Text provided

%%

As has been mentioned this is not a system that is brand new. Several states are doing it and Kentucky is a nearby state as an example. They have been doing it for several years and they still have great deer hunting and plenty of trophies.

A lot of the scenarios that people mention as a violation I believe are things that would be done by the same type of person that breaks the rules now. I don't see it as a situation where they will be adding a bunch of violators to our society. I am sure there are plenty more violators now than most of us could ever imagine. Catching them is not answered by continuing with the current system. This probably will not catch most of them either but there is still a system that would nail someone if they are checked.

I have not read the data concerning the financial savings in this system but I have to think it will be very large. If even a portion of that savings is rolled back in to policing in the field then to me it is a step up from what they currently have.


----------



## mepps_fisher (May 6, 2009)

buckeyeguy said:


> Ohio isn't the first to do this system. Kentucky uses this system.


So Kentucky uses this system too? Wow I sure do hear about a lot of monster bucks coming out of those woods.....

%%

The task
Extend the forum discussion about Ohio's deer hunting system, picking up right after its final sentence.

Supplied data

%%

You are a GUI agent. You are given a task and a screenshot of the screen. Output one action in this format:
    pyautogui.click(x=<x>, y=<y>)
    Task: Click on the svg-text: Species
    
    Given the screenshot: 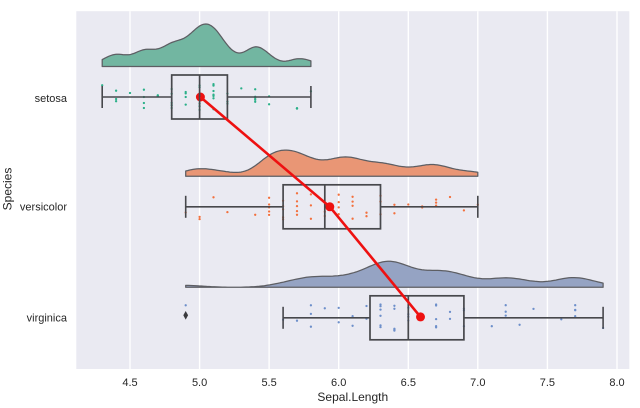 What is the action you would take?
    pyautogui.click(x=8, y=190)
    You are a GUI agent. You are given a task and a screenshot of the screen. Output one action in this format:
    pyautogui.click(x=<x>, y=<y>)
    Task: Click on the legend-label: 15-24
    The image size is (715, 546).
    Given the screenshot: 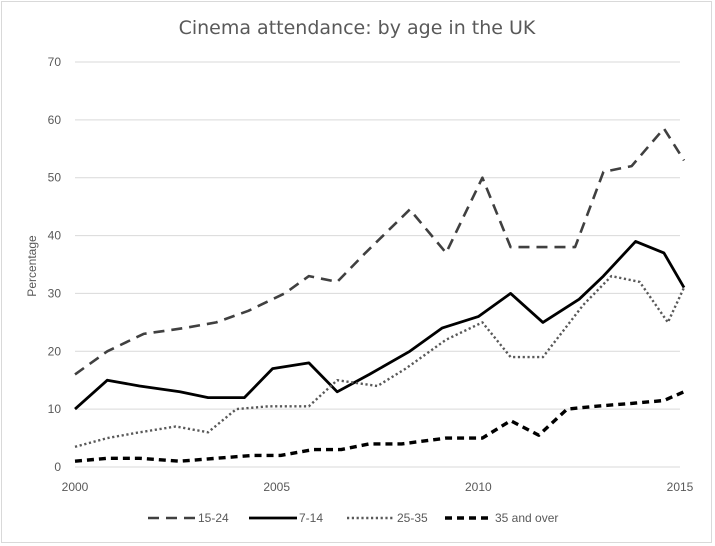 What is the action you would take?
    pyautogui.click(x=214, y=518)
    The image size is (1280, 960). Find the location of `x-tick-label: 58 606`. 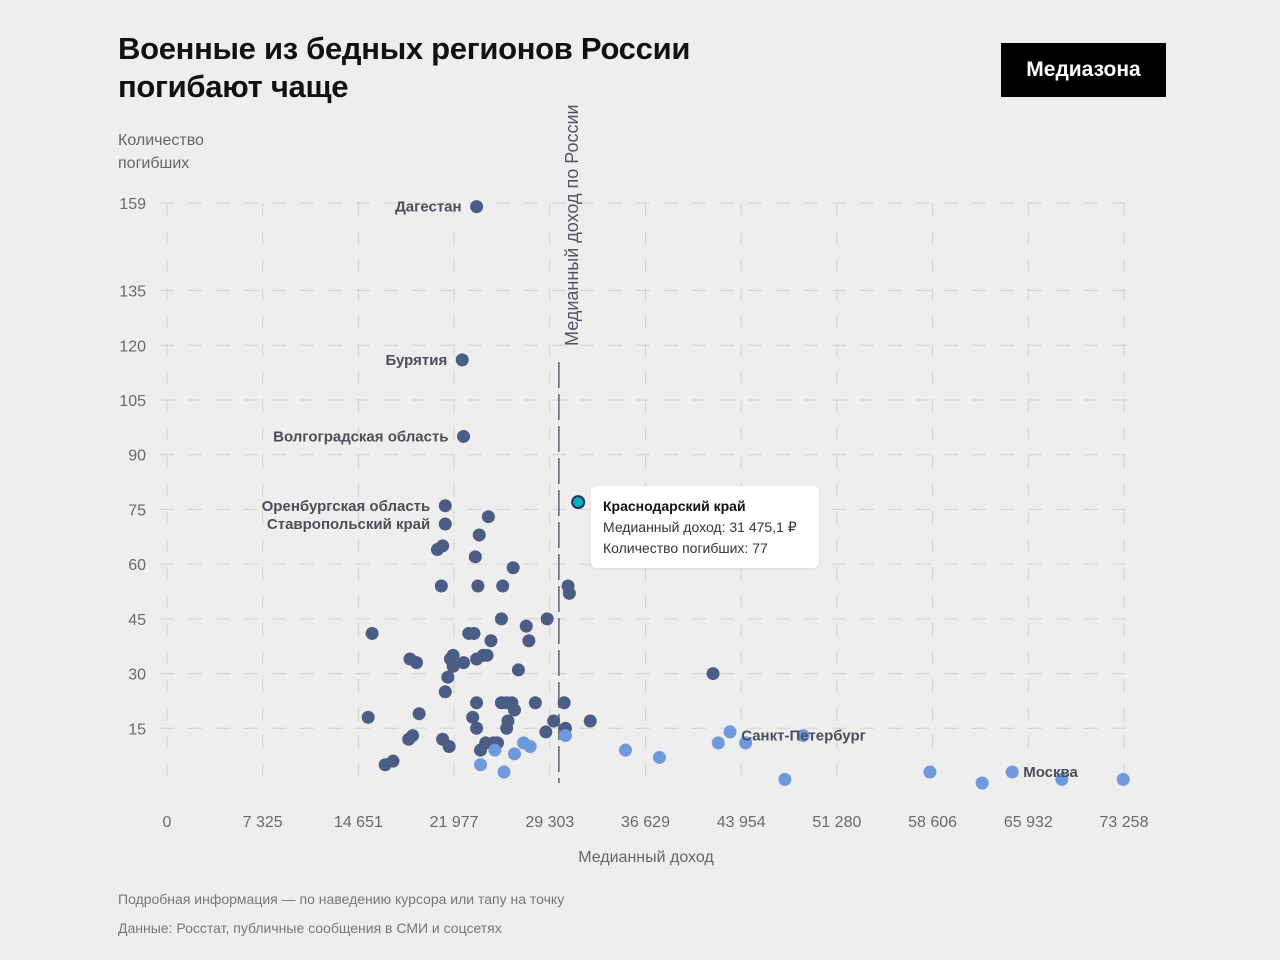

x-tick-label: 58 606 is located at coordinates (932, 822).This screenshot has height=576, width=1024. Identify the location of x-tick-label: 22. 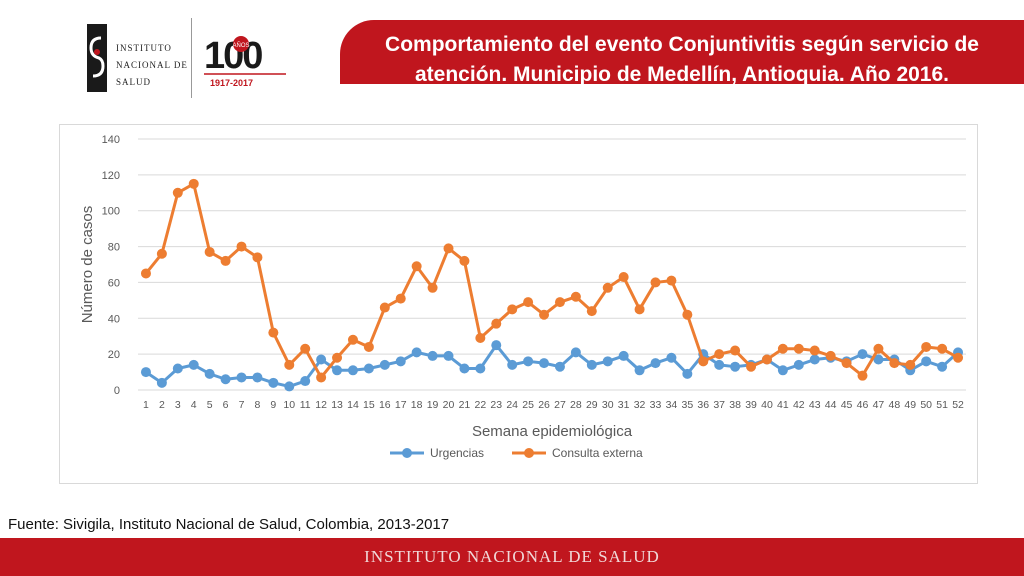
(481, 405).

%%

Answer box
IMO. If people can walk up to the person running the check in and lie right to their face, over the phone will be a cake walk. DONT DO THIS OHIO! for the next generations sake.


----------



## Fish-N-Fool (Apr 12, 2004)

I like it...been too many times I've had to drive all over burning unnecessary fuel in my truck to check a deer. Had to ice them down and check them the following morning, etc.

I originally had the knee-jerk reaction that poaching would run wild. I just don't see the logic (even though that was my initial thought). Think about it - it is VERY easy to poach deer with the current system. I process my own deer and rarely ever see another person from field to my house. I COULD kill every buck I see every year - who would know? I'm sure there are those out there doing exactly this - or having a relative tag deer for them. 

Those people will now continue to cheat, but 99% of law abiding hunters will be able to avoid the hassel and save time and money.

Think about it this way - will the new system change the way you hunt and use the system? The answer is "no" for me and IMO it is for 99% of hunters. That 1% is going to cheat/poach regardless of what system is in place.


----------



## Huntinbull (Apr 10, 2004)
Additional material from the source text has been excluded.